A review of global crude oil prices yesterday revealed that China’s weak economic activity has put a dent in the recent market recovery.

Note that as of yesterday, Brent crude was $83.93 per barrel, while WTI crude was $80.40 per barrel at 1:11 PM (GMT+1).

Meanwhile, last week, Brent crude was above $85 per barrel. Experts have said that the fall in global crude prices could be attributed to recent discouraging economic data out of China which have influenced crude oil demand in the country.

After seven consecutive weeks of gains, global crude oil prices fell recently, after China reported weak economic data.

Meanwhile, last week, Reuters reported that the central bank of China said it would work to keep liquidity reasonably ample and keep its policy “precise and forceful” to support the country’s economic recovery, amid rising headwinds.

The Central Bank of China also said it would “better leverage the dual functions of aggregate and structural monetary policy tools and firmly support the recovery and development of the real economy.”
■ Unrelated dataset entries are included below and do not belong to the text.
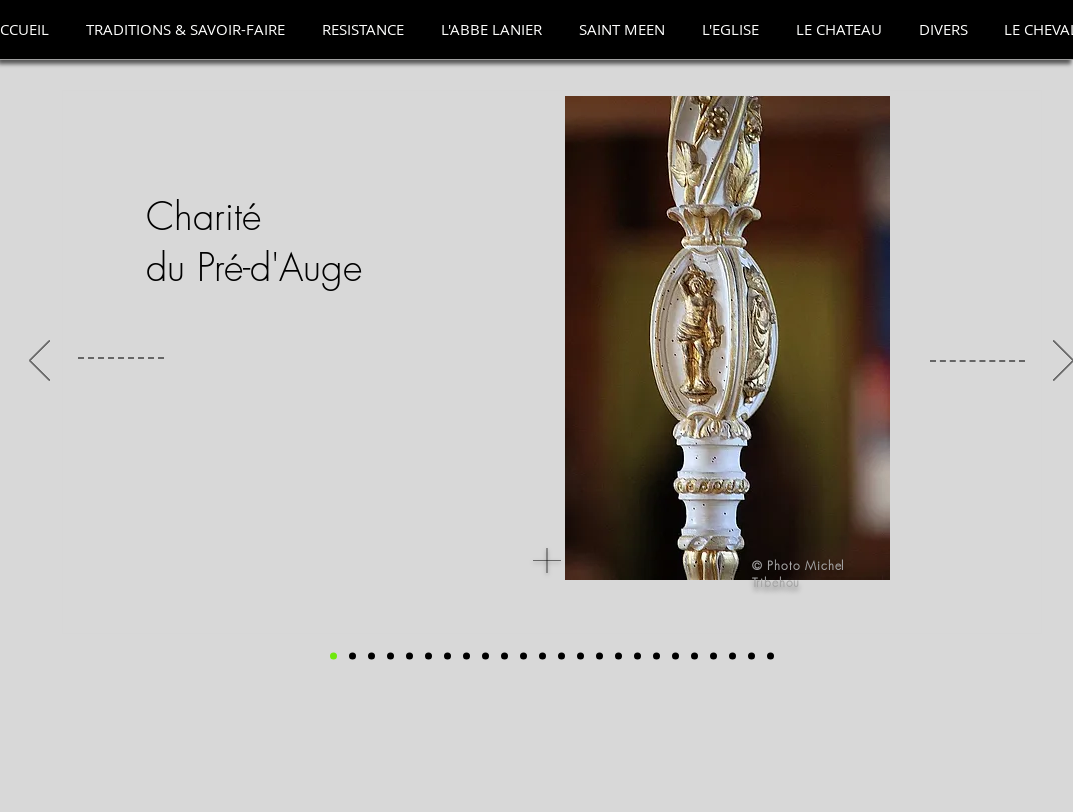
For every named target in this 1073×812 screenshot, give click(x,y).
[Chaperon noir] (523, 656)
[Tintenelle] (618, 656)
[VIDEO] (770, 656)
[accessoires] (466, 656)
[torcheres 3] (713, 656)
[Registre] (447, 656)
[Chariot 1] (732, 656)
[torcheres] (675, 656)
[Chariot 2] (751, 656)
According to the Central Bank of China, the country is facing insufficient demand and challenges such as difficult business operations and high risks and hidden dangers in key areas” amid “deglobalisation risks” and a weakening global recovery.
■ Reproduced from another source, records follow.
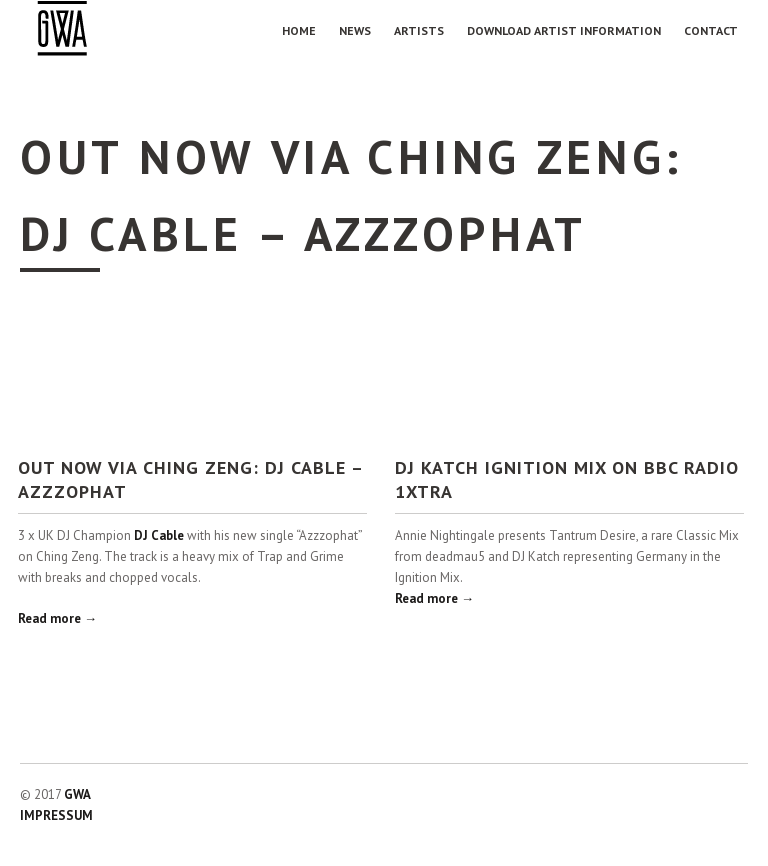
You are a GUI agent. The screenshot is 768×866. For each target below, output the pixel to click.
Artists (419, 30)
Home (299, 30)
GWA (77, 794)
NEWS (355, 30)
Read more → (57, 618)
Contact (711, 30)
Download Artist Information (564, 30)
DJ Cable (159, 535)
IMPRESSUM (56, 815)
Amplifying demand concerns is the possibility of another rate hike in the United States, the world’s biggest oil consumer, which central bank officials have not ruled out given persistent inflation.

According to Reuters, the United States is expected to continue to draw down stocks and a preliminary Reuters poll showed crude oil and gasoline inventories were expected to have fallen last week.

Note also that around this time in 2022, there was a drop in global crude prices after the Central Bank of China announced a surprise cut in lending rates on the back of weak economic data for July 2022, triggered by the country’s restrictive zero-Covid policy.

At that time, China’s oil refinery output dropped to 12.53 million bpd, which was the lowest level since March 2020 and 8.8 per cent lower than processing rates in July 2021 due to unplanned shutdowns at state-run refineries.

Earlier this month, the International Energy Agency (IEA) said that it expects oil demand to expand by 2.2 million barrels per day in 2023, strengthened by summer air travel, increased oil use in power generation and surging Chinese petrochemical activity.

Meanwhile, the Organization of Petroleum Exporting Countries (OPEC) projected a 2.44 million barrels per day rise in oil demand.

According to the IEA projection, oil demand is forecast to average 102.2 million bpd in 2023, with China accounting for more than 70 per cent of growth.